With a nod toward the flashy gelding quietly munching hay in his Fair Hill barn, Dublin native Carl Doran smiled at head rider Asia Vedder, and with a twinkle, asked if she could picture herself riding around the Badminton Horse Trials on him.
“Why?” she replied. “Is he for sale?”
And so the wheels were set in motion to change the fate of one poorly performing chestnut Thoroughbred named Gaelic Wealth, just like that.
“I went back to the barn to look at him, and he had a nice, big loose trot and was very clean legged,” Vedder says. “He seemed to have a really good brain, too. I watched him walk up to the track and he was very calm.
“So, Carl said that depending on how he ran, he’d be interested in selling him.”
Shortly after a mediocre effort on the track, Gaelic Wealth gave the most incredible performance of a different type, back on the same track, after Vedder’s riding coach tacked him up and really “put the screws to him” to test him as a prospective riding horse, she says.
Barn name: Gaylord Focker
Sire: Galloping Gale
Dam: Personal Wealth, by Personal Flag
Foal date: April 2008“My coach asked him to work so hard, to get really round, to pick up the correct leads, and to work in a really small circle,” she says.
“A lot of racehorses just off the track don’t react well when you ask them to do what my coach was asking for, but he reacted so well; he wanted to figure everything out and when it got too hard for him, the only thing he did was groan a little.”
By late fall 2011, the unwavering horse was hers.
She immediately put him on a low-stress walking regimen for 60 days to help heal a small tendon injury, and two weeks after he was declared to be in perfect condition, Vedder entered him in his first little event. And he won.
“In that first event, he did the 18-inch division, and had never been in a dressage class or competed in show jumping, but he went out, jumped around, and won it,” she says.

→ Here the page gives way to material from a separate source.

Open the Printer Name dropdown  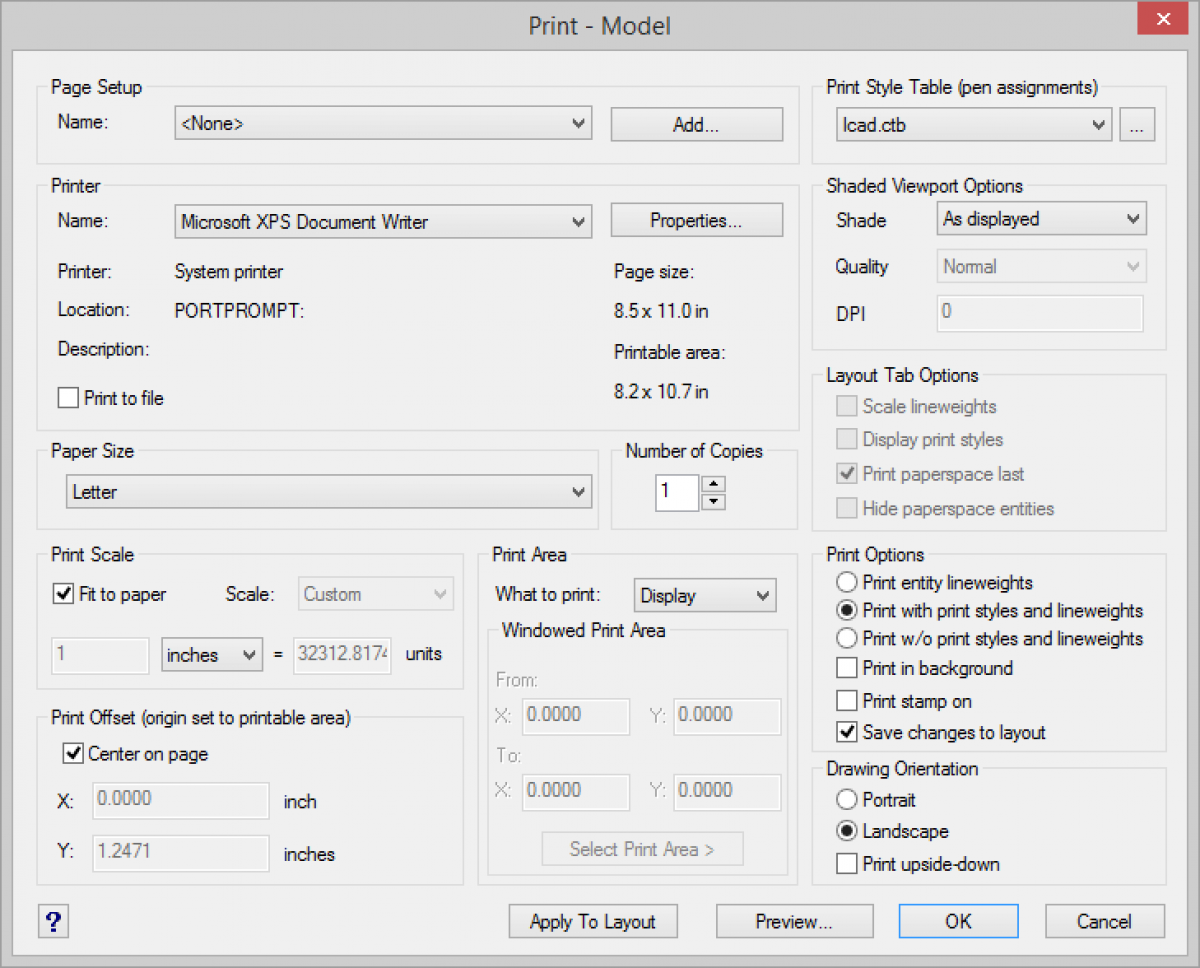coord(578,221)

Gaelic Wealth, who she nicknamed Gaylord Focker, after Ben Stiller’s
character in the movie Meet The Fockers, has been so easy to train, it’s as though he came equipped with the personality to do dressage.
“He loves Eventing!” she says. “He’s one of those horses who doesn’t change, whether he’s working at home, or competing in the ring. He gets crazy dressage scores, partly because he just doesn’t change: he’s so consistent.”

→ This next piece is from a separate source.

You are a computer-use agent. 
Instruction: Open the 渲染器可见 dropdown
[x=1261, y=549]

He is also consistently in the money, climbing the levels. In October he went Preliminary Level at Morven Park after first winning the Training Division at Millbrook. Competing against 500 other horses, Gaelic Wealth delivered a rare performance, and has competed in three Preliminary events.
He scored so well in dressage that only two other horses came close, she says.
And he gets noticed. At 17.2 hands, with a big, leggy stride and a consistent pace, even the top riders notice, she says, adding, “A lot of people have come up to me and said, ‘Wow! I really like your horse!’ ”
She does too. Not a bad deal that she made that day at Fair Hill.
“It is funny how an offhand comment can be so portentous. I don’t think any of us realized,when Carl asked me if I could see myself going around Badminton on the horse, how accurate that would be, ” she says.
“Little did I know when I took Gaylord home, that my potential resale project was going to turn into my next, highly competitive, upper level horse, with a real shot at going all the way to the four-star level. I just liked his type, but as we have all realized— he is one Serious event horse!”